Paul
Goble
Staunton, July 11 – Russians and
some Germans refer to the Germans of Russia as “’Russian Germans,’” Sergey
German says; “but this name is the greatest possible lie and provocation,
invented by thodse who for many years have considered us a third-class illiterate
tribe capable only of herding cattle, cutting wood, mining coal and cutting
timber.”
German, the son of Germans deported
by Stalin who has been living in Germany since 2002, says that “by calling us
‘Russian Germans,’ the Russian authorities are manipulating our feelings” and
suggesting we are almost Russians. “This is a lie because we never were
Russians and never had the rights given them from birth” (vestnikcivitas.ru/pbls/4087).
“Therefore,
I can assert: ‘Russian Germans’ did not exist a priori.

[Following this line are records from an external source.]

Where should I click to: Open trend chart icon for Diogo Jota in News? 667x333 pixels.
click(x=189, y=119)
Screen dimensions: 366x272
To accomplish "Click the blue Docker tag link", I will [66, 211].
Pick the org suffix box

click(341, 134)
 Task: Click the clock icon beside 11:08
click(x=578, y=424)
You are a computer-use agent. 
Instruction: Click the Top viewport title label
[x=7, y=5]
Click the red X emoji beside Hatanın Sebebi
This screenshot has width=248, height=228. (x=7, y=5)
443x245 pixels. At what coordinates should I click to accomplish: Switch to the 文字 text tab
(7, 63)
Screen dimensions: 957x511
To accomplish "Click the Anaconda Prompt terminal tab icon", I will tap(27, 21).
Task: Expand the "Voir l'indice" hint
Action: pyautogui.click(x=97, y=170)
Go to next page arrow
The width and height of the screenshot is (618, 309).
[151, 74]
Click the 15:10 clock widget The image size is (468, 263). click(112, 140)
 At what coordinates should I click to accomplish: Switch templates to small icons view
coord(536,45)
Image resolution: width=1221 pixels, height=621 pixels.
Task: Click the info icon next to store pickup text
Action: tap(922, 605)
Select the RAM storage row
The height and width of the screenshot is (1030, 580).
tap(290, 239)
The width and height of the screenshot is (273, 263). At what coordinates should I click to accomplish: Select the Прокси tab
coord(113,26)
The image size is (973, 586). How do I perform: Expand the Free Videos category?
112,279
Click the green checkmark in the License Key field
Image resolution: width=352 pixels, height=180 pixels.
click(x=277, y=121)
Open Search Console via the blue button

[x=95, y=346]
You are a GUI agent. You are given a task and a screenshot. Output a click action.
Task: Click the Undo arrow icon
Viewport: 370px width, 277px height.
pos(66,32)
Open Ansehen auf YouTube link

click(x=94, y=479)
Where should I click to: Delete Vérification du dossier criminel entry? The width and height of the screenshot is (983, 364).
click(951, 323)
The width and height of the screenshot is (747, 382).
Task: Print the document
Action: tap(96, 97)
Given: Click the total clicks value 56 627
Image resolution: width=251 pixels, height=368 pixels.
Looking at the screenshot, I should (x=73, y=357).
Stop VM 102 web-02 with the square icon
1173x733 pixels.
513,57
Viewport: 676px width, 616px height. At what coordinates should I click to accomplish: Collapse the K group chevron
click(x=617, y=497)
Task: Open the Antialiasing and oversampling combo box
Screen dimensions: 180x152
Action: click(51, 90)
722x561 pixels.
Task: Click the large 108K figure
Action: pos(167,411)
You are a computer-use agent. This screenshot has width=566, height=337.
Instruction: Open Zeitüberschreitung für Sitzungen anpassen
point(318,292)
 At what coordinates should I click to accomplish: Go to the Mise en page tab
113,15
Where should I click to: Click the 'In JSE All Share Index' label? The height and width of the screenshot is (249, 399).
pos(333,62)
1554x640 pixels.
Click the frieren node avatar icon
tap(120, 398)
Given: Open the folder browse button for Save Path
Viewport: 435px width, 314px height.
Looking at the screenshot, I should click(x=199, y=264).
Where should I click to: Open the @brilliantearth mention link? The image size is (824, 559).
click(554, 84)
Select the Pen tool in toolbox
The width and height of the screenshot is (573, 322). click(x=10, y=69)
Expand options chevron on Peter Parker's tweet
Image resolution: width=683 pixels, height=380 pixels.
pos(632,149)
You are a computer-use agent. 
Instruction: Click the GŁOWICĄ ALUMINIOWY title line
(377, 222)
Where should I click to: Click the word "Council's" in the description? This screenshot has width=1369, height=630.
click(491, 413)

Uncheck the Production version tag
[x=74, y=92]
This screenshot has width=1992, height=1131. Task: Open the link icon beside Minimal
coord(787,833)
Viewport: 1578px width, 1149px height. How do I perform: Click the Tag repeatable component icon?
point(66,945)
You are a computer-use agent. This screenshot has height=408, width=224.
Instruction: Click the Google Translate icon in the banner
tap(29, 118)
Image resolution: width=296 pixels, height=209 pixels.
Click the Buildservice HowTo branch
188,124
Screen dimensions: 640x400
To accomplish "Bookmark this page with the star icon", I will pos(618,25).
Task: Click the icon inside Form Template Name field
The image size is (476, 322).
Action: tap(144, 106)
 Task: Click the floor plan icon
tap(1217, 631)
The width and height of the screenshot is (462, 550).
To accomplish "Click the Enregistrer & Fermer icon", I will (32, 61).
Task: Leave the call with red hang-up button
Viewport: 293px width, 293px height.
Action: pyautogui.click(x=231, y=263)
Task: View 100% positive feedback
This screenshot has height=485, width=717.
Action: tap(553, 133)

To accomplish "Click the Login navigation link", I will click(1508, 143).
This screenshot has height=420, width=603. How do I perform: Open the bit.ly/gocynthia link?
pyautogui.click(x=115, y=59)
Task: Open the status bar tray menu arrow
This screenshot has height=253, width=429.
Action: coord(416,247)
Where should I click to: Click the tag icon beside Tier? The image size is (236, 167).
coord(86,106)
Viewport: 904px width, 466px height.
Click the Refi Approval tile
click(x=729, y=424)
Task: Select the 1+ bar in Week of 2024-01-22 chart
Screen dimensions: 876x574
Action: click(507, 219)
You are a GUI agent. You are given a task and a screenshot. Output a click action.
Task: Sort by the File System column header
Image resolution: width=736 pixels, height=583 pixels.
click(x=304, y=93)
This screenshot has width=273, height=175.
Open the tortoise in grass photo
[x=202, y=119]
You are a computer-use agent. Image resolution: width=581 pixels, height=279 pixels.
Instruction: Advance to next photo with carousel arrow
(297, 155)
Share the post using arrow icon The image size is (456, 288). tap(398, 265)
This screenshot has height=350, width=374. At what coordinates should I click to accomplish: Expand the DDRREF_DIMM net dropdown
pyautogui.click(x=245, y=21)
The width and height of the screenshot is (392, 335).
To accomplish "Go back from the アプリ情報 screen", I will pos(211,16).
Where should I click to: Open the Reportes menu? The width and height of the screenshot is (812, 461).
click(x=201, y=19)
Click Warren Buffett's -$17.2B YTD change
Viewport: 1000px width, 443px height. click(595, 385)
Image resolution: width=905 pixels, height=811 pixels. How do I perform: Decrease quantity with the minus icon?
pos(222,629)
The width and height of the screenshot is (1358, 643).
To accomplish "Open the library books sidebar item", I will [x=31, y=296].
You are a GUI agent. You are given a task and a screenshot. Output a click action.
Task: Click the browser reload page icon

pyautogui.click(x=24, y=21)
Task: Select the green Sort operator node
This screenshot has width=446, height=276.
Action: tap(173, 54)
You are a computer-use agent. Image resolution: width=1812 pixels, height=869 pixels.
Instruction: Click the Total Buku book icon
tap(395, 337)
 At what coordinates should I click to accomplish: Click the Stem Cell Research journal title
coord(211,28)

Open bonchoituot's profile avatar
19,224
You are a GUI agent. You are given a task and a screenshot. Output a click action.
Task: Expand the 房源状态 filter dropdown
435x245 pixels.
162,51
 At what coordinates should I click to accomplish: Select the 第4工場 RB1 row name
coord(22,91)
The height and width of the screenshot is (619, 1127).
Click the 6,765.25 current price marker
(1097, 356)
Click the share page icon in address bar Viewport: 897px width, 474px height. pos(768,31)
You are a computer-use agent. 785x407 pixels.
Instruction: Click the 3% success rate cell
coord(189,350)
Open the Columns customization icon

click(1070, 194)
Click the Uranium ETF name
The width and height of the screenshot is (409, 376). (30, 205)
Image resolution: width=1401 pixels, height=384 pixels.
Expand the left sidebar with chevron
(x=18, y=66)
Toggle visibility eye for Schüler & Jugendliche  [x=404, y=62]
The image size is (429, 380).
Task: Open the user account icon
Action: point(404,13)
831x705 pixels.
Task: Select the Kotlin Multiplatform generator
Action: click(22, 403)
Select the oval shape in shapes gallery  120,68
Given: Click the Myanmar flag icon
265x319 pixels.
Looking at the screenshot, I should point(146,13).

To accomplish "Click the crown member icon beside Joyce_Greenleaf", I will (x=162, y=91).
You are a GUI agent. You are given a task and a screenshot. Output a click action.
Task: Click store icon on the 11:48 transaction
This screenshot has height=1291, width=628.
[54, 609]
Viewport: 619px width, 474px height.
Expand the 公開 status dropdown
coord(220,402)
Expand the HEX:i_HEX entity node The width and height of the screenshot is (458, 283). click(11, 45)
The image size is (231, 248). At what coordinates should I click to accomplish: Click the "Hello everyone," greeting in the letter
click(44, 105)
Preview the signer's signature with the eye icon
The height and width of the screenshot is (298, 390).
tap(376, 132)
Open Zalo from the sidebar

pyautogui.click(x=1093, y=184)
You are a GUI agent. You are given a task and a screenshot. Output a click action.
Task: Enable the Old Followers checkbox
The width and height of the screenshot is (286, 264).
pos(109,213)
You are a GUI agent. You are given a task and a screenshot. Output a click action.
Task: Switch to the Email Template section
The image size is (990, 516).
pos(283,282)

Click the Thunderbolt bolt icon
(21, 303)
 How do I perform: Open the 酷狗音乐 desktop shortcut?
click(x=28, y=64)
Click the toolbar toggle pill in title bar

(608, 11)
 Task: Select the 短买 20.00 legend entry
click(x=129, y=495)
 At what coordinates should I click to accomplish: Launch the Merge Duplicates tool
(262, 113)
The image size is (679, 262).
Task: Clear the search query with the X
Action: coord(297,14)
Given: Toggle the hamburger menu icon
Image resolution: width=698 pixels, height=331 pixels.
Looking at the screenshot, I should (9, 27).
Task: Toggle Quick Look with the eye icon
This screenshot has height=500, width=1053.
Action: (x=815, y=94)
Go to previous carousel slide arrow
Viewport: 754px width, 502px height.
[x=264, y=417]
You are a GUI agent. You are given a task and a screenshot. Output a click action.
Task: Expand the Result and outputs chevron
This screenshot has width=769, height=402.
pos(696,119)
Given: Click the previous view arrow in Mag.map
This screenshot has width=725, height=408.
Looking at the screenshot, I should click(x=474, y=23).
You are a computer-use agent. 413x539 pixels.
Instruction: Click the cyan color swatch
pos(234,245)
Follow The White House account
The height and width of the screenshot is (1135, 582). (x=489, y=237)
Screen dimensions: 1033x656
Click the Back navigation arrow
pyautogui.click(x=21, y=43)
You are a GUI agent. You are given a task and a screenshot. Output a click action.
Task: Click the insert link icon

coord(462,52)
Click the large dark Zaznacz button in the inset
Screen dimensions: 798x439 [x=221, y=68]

Just as never existed
‘Russian Jews,’ ‘Russian Poles,’ ‘Russian Ukrainians’ or ‘Russian Estonians,
Lithuanians and Latvians.’” Indeed, “a
large portion of the population of German colonies [in Russia] didn’t know
Russia because they had no need to accept an alien culture and way of life.”
Even
later, German continues, “for a long time, Russian for our fathers and
grandfathers remained alien, a language spoken by the bosses, convoy soldiers,
and camp guards, and therefore it was precisely in this language and at the
beginning of the last century that one heard the slogan ‘Kill the
German!’”
Even
before World War II, Germans in Russia were viewed with suspicion; and then,
they were deported. “And after the war, they were prohibited from returning to
the places of their former residence or to study in universities and
technicums. They were even prohibited from speaking their native language in
public places.”
“For many years,” he says, “Soviet power
did everything possible so that the Germans would occupy a lower social rank
and be more illiterate than other Soviet peoples. More denigrated and more
rightless.” But despite this, now,
Russians want to call “all Germans born in the post-Soviet space Russian
Germans.”
Millions of Germans lived earlier in
Ukraine, in Central Asia, and in the Baltic republics did not have any
relationship to Russia and Russians,” raising the question “why then do they
still call us ‘Russian Germans?” One reason is that thanks to Soviet oppression,
many Germans born in Russia don’t speak their national language but only
Russian.
“But these circumstances do not give a
sense of attachment to a land and its dominant nation,” he says. Instead, “it gives
birth to hatred to the country of one’s birth.” And thus we declare “We are not
‘Russian Germans. Not ‘Germano-Russians’ and not ‘Rosso-Germans.’ We are
Germans who were born in the USSR or in Russia.”